[swift-dev] Categorization of warnings in Swift

Ted kremenek kremenek at apple.com
Wed Jan 20 00:21:56 CST 2016



> On Jan 13, 2016, at 4:51 PM, Michael Ilseman via swift-dev <swift-dev at swift.org> wrote:
> 
> As far as front-end options, any preferences on the command-line switches? I don’t see a need to keep consistency with GCC/Clang here, so perhaps “-suppress-warnings” and “-warnings-as-errors”?

There may not be a need for consistency, but there may be value in being consistent.

If you go with a cohesive model where there are warning categories and separate categories can be enabled, disabled, promoted to errors, etc., then there are merits to GCC/Clang's warning style that I don't think should just be dismissed out of hand.  Deviating can provide negative value because it a different scheme that is, well, just different, but conceptually similar to something many developers already know.

Before dismissing -Werror and -w, consider the taxonomy that they are a part of in the GCC/Clang world:

  -Werror-<warning>
  -Wno-error-<warning>
  -Wno-<warning>

This is a very general scheme for controlling warnings.  Perhaps "-w" and "-Werror" are a bit special case, so you could always do something like:

  -Wno-all
  -Werror-all

And just have a warning category for "all warnings".

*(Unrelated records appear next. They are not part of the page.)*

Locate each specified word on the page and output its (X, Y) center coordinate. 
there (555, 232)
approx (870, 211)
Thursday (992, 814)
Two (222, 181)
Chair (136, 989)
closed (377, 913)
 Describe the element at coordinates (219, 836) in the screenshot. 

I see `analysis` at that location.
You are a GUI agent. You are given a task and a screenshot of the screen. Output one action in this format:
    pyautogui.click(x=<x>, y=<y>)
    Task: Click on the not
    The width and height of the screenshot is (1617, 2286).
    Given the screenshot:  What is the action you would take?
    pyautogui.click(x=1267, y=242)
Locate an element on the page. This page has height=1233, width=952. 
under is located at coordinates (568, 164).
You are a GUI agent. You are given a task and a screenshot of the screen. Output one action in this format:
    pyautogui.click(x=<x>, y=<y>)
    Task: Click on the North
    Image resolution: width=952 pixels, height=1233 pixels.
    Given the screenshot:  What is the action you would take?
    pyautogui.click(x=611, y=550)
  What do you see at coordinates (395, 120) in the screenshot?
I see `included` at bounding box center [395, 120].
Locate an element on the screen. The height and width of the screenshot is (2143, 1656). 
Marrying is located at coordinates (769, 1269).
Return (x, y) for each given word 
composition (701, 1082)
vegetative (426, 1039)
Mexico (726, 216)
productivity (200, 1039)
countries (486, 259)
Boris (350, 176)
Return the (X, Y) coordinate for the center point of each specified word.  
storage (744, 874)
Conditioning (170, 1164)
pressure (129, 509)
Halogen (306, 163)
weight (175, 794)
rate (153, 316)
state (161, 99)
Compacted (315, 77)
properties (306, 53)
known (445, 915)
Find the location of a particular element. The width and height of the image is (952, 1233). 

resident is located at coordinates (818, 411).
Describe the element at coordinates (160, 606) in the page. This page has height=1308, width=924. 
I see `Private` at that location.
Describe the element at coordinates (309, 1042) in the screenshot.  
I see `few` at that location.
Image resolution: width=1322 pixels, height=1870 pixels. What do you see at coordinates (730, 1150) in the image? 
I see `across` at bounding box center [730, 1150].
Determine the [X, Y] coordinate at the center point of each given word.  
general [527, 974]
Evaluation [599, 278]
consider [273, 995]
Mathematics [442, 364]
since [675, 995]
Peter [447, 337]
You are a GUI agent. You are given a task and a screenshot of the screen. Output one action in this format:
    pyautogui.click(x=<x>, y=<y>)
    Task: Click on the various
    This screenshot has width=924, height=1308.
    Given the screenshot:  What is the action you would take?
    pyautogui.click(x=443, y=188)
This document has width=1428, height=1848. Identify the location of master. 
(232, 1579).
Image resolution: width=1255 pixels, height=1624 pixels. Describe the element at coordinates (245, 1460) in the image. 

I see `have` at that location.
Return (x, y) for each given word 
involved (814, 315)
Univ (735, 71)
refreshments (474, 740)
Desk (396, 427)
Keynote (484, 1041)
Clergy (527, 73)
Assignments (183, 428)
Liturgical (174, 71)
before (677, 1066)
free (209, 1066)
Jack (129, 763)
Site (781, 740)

If you are going to go down the route of having any control for warnings from the command line --- which I realize is a contentious topic on this thread --- I personally believe that the flags should be simple, consistent, and generalized.  Having special case flags like "-suppress-warnings" and "-warnings-as-errors" feels more even more special case, and I just have to know what they are.

I'm not married to the -W flags scheme, but it is something that is understood.  If we are going to have flags, I'd prefer something that was equally (or more) understandable with a general and simple scheme for controlling warnings.